◆ **Work instructions**: Having found the line containing "1054x821 pixels. Task: Reset" in the records below, copy that line and each later one exactly, dropping pictures.

◆ **Supplied material**:
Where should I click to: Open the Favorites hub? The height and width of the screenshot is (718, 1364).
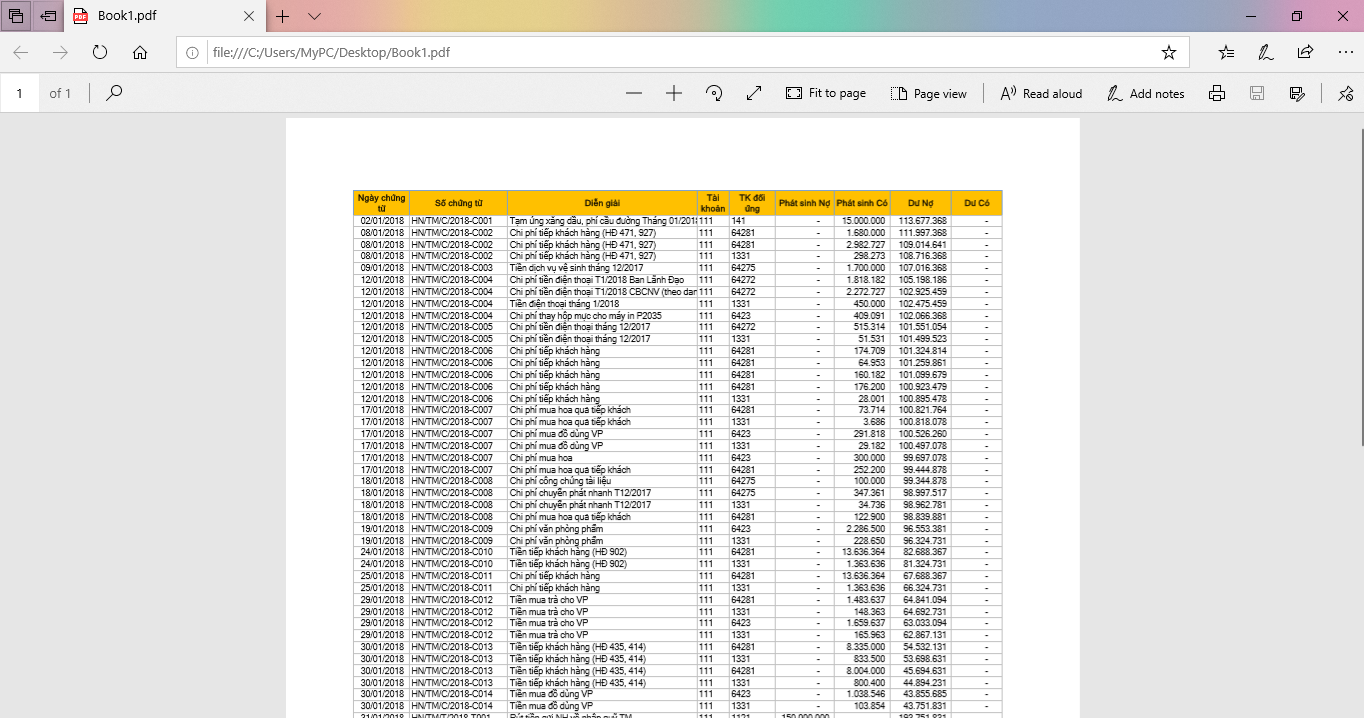click(x=1227, y=52)

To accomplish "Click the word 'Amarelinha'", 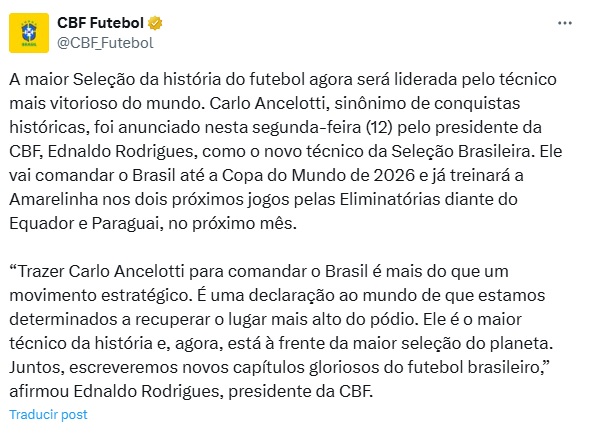I will (54, 200).
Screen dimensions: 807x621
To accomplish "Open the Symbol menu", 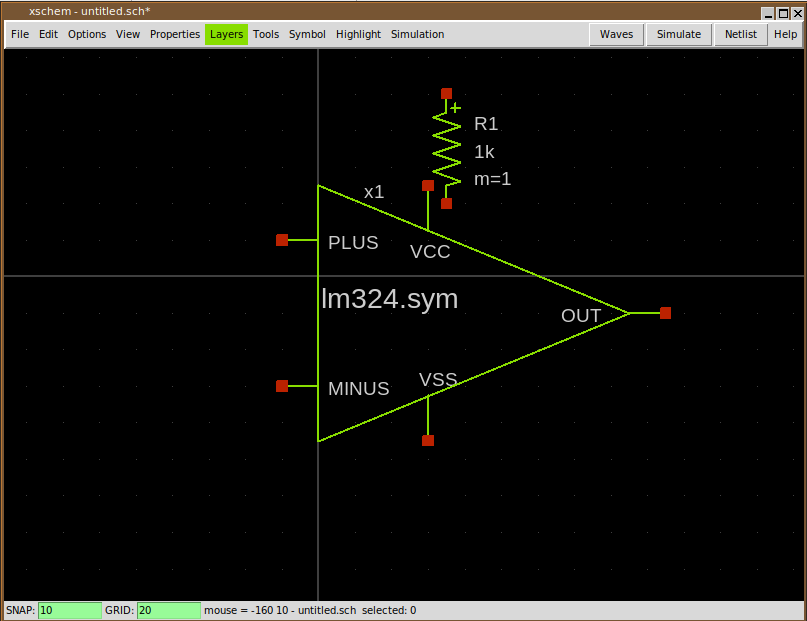I will point(307,34).
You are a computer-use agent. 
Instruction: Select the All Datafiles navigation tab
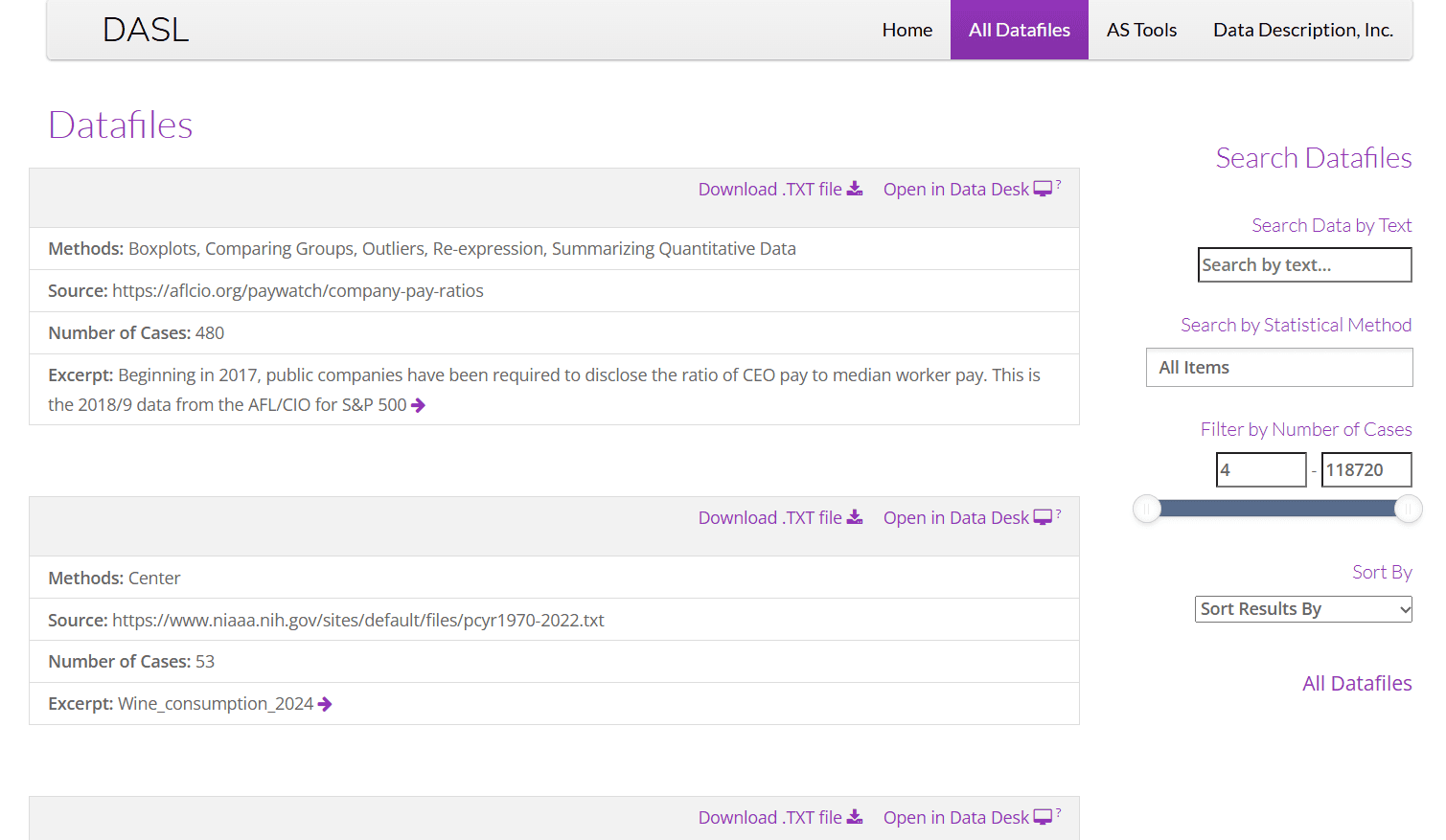click(x=1019, y=30)
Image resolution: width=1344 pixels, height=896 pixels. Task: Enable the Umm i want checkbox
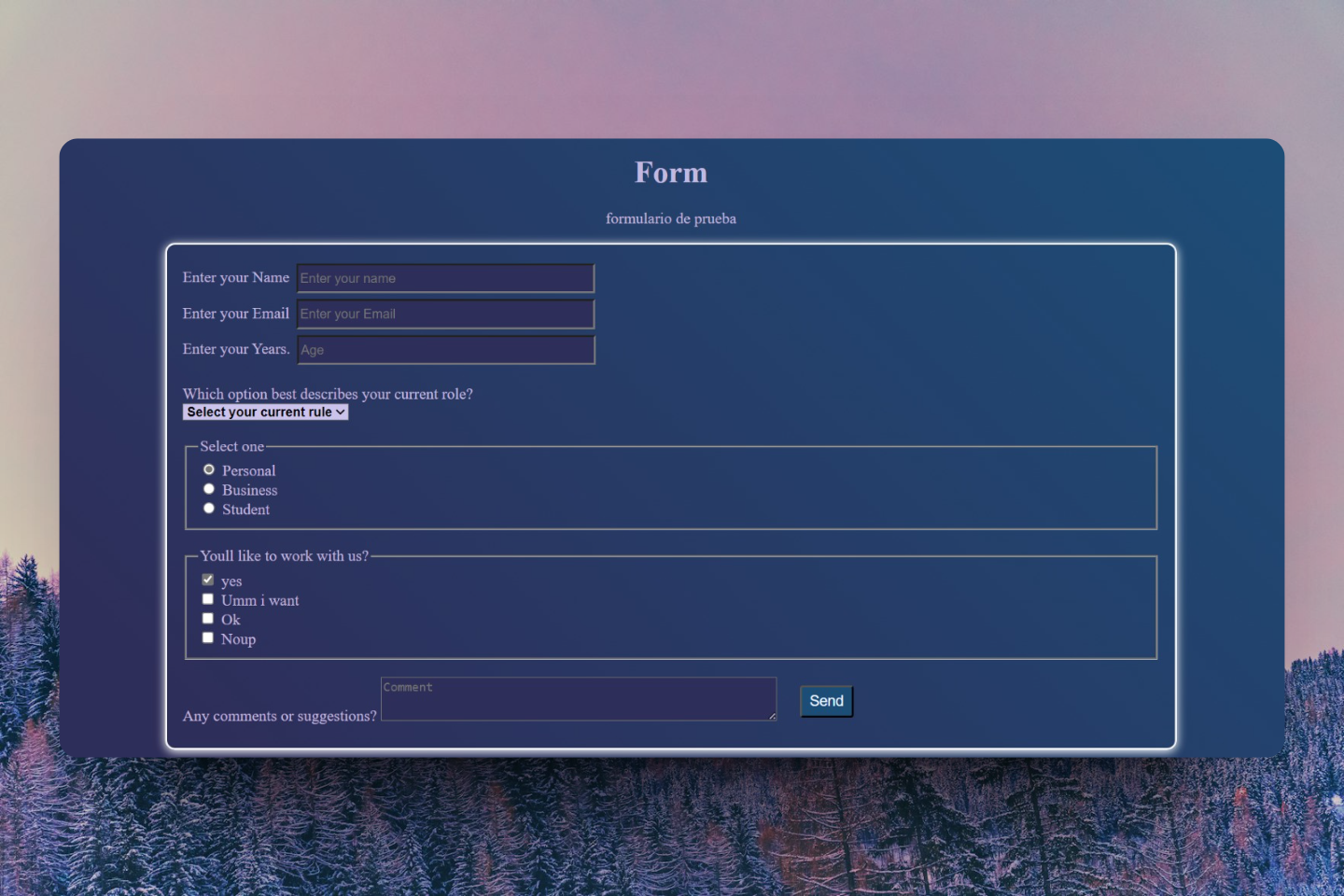[x=208, y=599]
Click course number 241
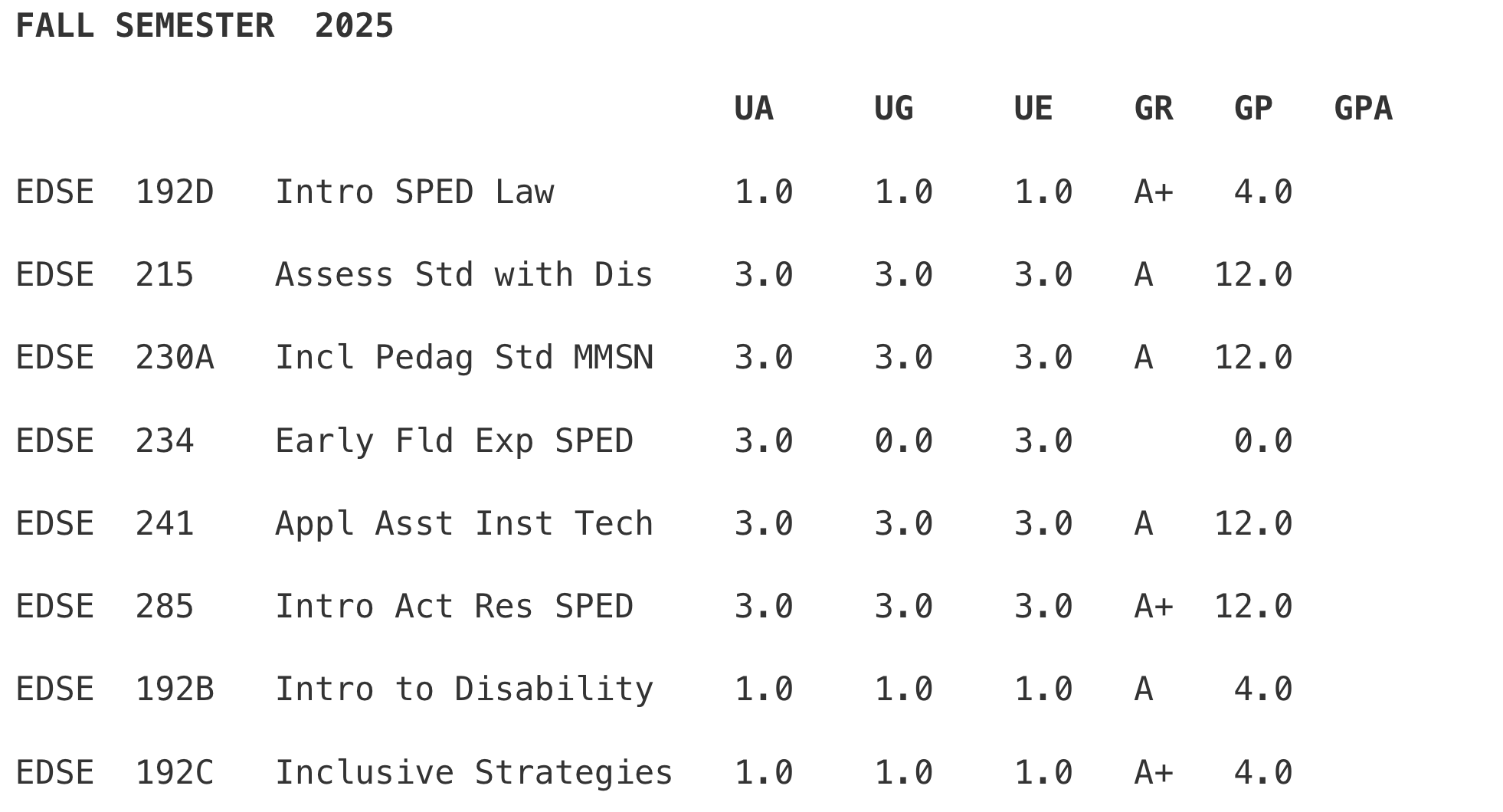1503x812 pixels. [x=165, y=524]
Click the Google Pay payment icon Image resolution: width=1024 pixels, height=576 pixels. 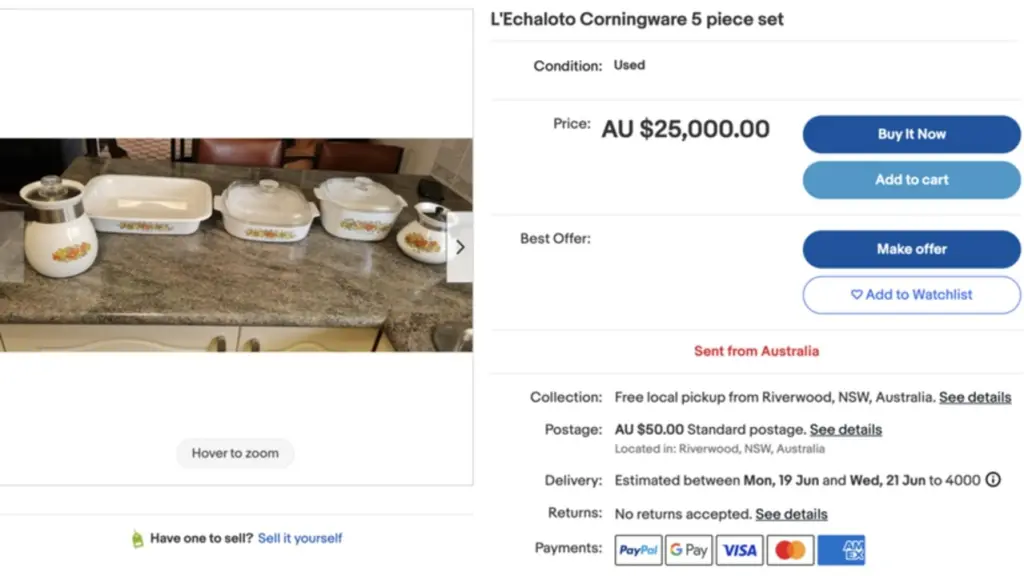click(x=689, y=550)
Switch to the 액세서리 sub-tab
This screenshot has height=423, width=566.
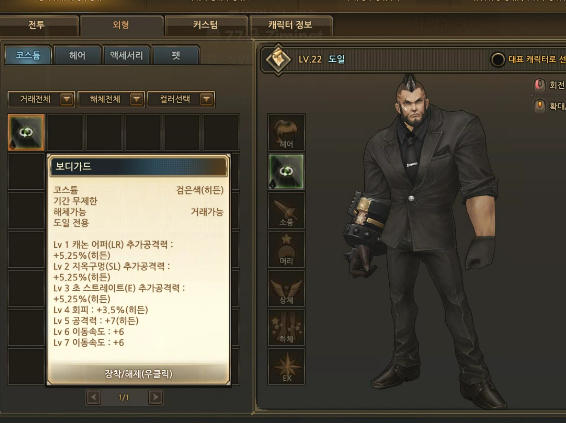(126, 55)
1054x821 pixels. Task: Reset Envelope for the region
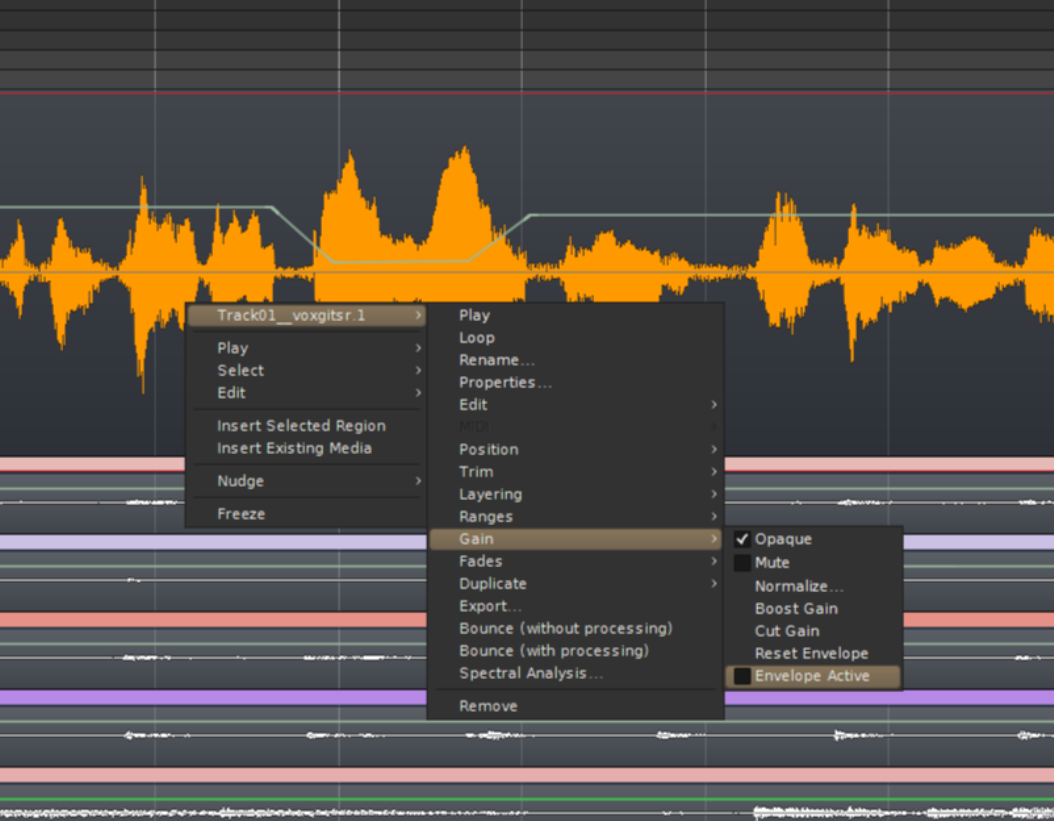(811, 653)
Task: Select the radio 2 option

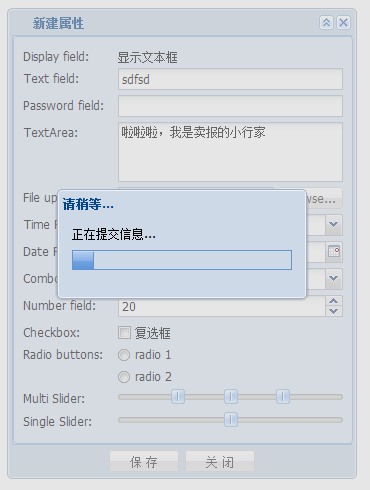Action: (x=124, y=377)
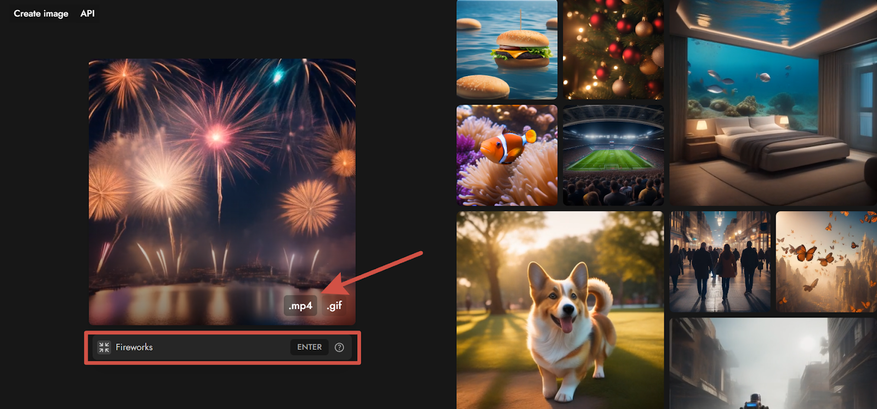The height and width of the screenshot is (409, 877).
Task: Open the corgi in park thumbnail
Action: pyautogui.click(x=560, y=310)
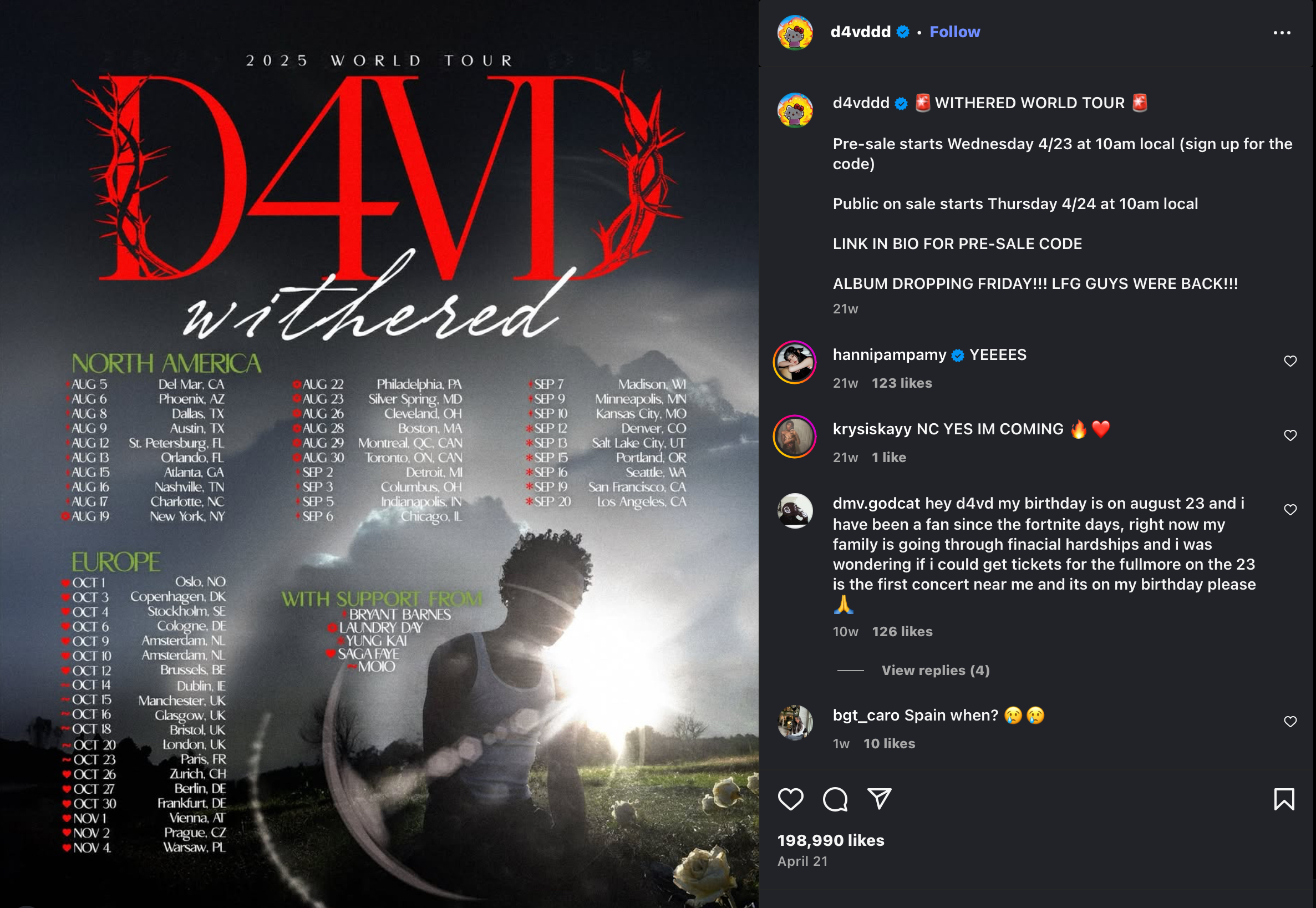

◆ **Task answer**:
1054x821 pixels. Task: Reset Envelope for the region
(811, 653)
Task: Select the radio 2 option

Action: (x=124, y=377)
The height and width of the screenshot is (409, 877).
Task: Open the corgi in park thumbnail
Action: pyautogui.click(x=560, y=310)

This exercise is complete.